-- 読解文 --
━━━━━━━━━━

腹に何抱えてるかなんて、他人には一生わからない。
わからないからもどかしいけど、楽。笑っていられる。

この小説は、割と怖いと思います。
5人それぞれの主観で描かれているはずなのに、恐ろしく客観的で、冷たくて、
それなのに、人間の体温がしっかり伝わってくるのです。

そこにいるみんなが知っている個人なんて存在しない。


【映画】 監督:行定勳 出演:藤原竜也、貫地谷しほり、小出恵介、香里奈、林遣都
小説を、とってもうまい具合にまとめています。
特に小出恵介と貫地谷しほりのやりとりとかいい感じで、
ちょっと笑えるところとかもあるけど、
最後のシーンとかの演出とか、ほんとよかった。
終わり方とか、いい感じにゾッとします。

行定勳監督は、ちょっとなめているふしがありますが、
「遠くの空に消えた」とかも好きだったので、実は意外と好きなのかもしれません。

ただ、香里奈。彼女が誰か別の、もうちょっと演技のできる人だったら、もっとよくなったのではないかなーと思ったり…。

━━━━━━━━━━

-- 提供情報 --
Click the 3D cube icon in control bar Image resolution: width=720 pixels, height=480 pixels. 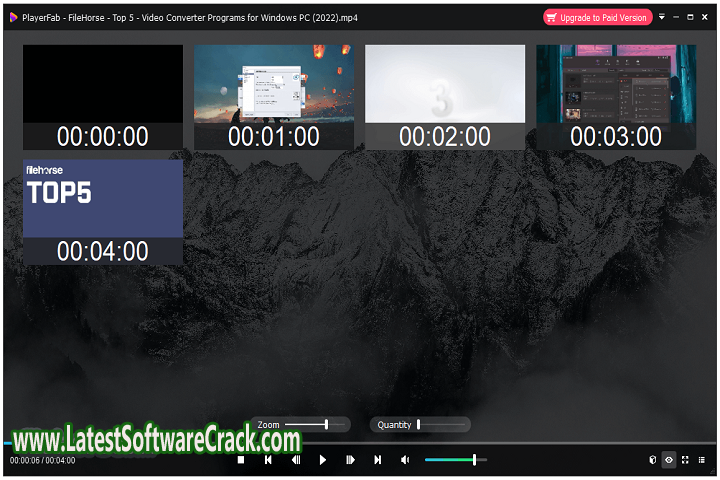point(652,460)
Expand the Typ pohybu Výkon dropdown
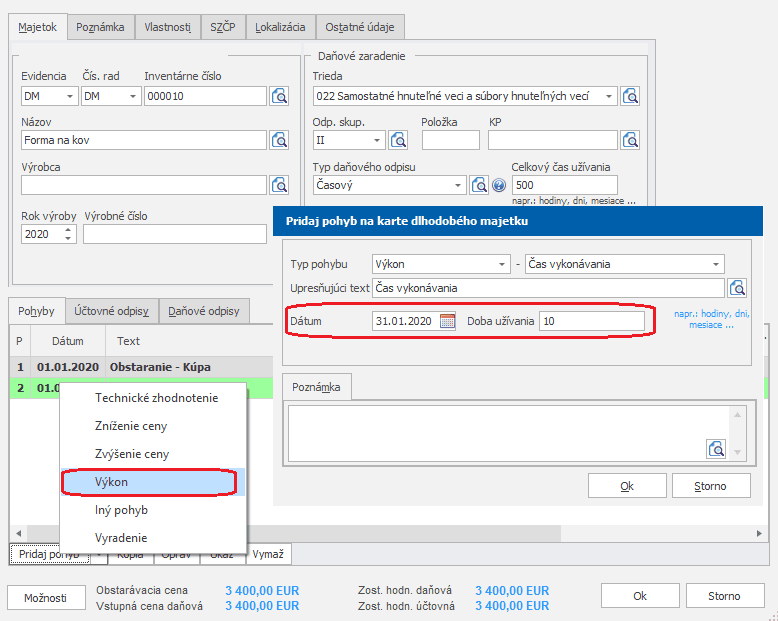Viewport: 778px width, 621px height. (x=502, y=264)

━━━━━━━━━━

-- 課題 1 --
次の(a)〜(c)が読解文の内容と合っているかどうかを、それぞれ「はい」か「いいえ」で答え、判断の決め手となる読解文の言葉をそのまま引用してください。(a) 筆者はこの小説を割と怖いと感じている。(b) 映画は小説をうまくまとめていないと書かれている。(c) 筆者は香里奈の演技に満足している。
-- 課題 2 --
読解文のうち、「この小説は、割と怖いと思います。」から「最後のシーンとかの演出とか、ほんとよかった。」までの部分を一字一句そのまま書き写してください。

-- 解答 1 --
(a) はい。「この小説は、割と怖いと思います。」
(b) いいえ。「小説を、とってもうまい具合にまとめています。」
(c) いいえ。「彼女が誰か別の、もうちょっと演技のできる人だったら、もっとよくなったのではないかなーと思ったり…。」

-- 解答 2 --
この小説は、割と怖いと思います。
5人それぞれの主観で描かれているはずなのに、恐ろしく客観的で、冷たくて、
それなのに、人間の体温がしっかり伝わってくるのです。

そこにいるみんなが知っている個人なんて存在しない。


【映画】 監督:行定勳 出演:藤原竜也、貫地谷しほり、小出恵介、香里奈、林遣都
小説を、とってもうまい具合にまとめています。
特に小出恵介と貫地谷しほりのやりとりとかいい感じで、
ちょっと笑えるところとかもあるけど、
最後のシーンとかの演出とか、ほんとよかった。